# The Most Common Terraform Security Issues in 1000 GitHub Open Source Projects

This Jupyter notebook is the accompanying resource to the cloudlines.de blog article [Working Title](...). Read the blog article for more details and interpretation of the results.

# Prerequesites

* install [tfsec](https://github.com/aquasecurity/tfsec) to scan the Terraform code
* you need to create a [GitHub Personal Access Token](https://docs.github.com/en/authentication/keeping-your-account-and-data-secure/creating-a-personal-access-token) in order to access the GitHub API
* you will need the following python libraries installed
    * pandas
    * requests
    * pygit2

In [1]:
import pandas as pd
import sqlite3
import requests as r
import time
import pygit2
import glob
import os
from IPython.display import Markdown as md

In [1]:
# paste your GitHub Personal Access Token here, as described in the 'Prerequesites' section
gh_token = "<pase_your_token_here>"

In [3]:
base_url = "https://api.github.com/search/repositories?q=language:terraform&sort=stars"
attributes = ['id', 'name', 'clone_url', 'default_branch', 'stargazers_count', 'size']
repos_per_page = 100


result = r.get(base_url, params={'page': 1, 'per_page': 1})
num_repos = result.json()['total_count']
md(f"GitHub hosts **{num_repos}** Terraform repositories.
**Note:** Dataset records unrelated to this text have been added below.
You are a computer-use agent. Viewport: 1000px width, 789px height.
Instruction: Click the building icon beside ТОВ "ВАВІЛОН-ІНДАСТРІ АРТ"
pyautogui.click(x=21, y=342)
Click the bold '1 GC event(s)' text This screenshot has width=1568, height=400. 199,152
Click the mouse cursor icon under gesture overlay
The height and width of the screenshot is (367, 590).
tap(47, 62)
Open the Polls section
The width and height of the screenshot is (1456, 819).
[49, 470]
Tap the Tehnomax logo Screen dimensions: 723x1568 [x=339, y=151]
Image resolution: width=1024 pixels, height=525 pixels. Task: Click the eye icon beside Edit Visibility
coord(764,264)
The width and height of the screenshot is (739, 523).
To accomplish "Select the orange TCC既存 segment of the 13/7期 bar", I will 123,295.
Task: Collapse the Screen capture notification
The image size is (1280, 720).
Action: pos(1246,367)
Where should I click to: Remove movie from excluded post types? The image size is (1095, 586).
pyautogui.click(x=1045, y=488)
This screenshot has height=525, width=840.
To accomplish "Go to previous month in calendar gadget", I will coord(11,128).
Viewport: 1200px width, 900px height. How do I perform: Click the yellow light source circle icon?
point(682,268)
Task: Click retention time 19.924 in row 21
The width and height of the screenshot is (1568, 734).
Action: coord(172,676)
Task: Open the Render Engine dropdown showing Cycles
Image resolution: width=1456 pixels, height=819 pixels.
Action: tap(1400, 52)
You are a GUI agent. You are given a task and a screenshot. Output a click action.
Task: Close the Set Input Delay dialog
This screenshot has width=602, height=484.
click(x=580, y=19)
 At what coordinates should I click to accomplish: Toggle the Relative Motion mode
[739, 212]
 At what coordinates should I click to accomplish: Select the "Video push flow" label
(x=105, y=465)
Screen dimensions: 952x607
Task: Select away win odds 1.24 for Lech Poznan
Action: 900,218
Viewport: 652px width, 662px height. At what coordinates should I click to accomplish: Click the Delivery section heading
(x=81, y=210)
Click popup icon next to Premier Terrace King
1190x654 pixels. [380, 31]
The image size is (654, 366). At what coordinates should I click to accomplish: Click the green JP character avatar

Unfortunately, due to API restrictions we can only download the top **1000** of these.")

GitHub hosts **175407** Terraform repositories. Unfortunately, due to API restrictions we can only download the top **1000** of these.

# Request Data from GitHub API

First we will use the `/search/repositories` endpoint of the GitHub API to request the top 1000 Terraform repositories. The top 1000 repositories are defined by their `stargazers_count`, i.e. the number of stars a repository has. 

A SQLite database `github_terraform_repos.sql` stores the results.

In [4]:
def extract_data(items):
    data = []
    for item in items:
        date = {}
        for attr in attributes:
            date[attr] = item[attr]
        data.append(date)

    return pd.DataFrame(data)


def get_page_items(num, repos_per_page):
    result = r.get(base_url, params={
        'page': num, 
        'per_page': repos_per_page,
    }, headers={
        'Authorization': f"token {gh_token}"
    })
    if result.status_code != 200:
        print(result.status_code)
        print(result.json())
    return result.json()['items']
    

def safe_data(df, file="github_terraform_repos.sql", table="github_repos"):
    con = sqlite3.connect(file)
    df.to_sql(table, con, if_exists="append")
    con.close()

    
start_time = time.time()
total_items = 0

for i in range(1, int(1000 / repos_per_page) + 1):
    items = get_page_items(i, repos_per_page)
    df = extract_data(items)
    safe_data(df)
    total_items += len(items)
    
    print(f"{time.time() - start_time:.1f}s\ti={i} fetched={len(items)}\ttotal={total_items}")    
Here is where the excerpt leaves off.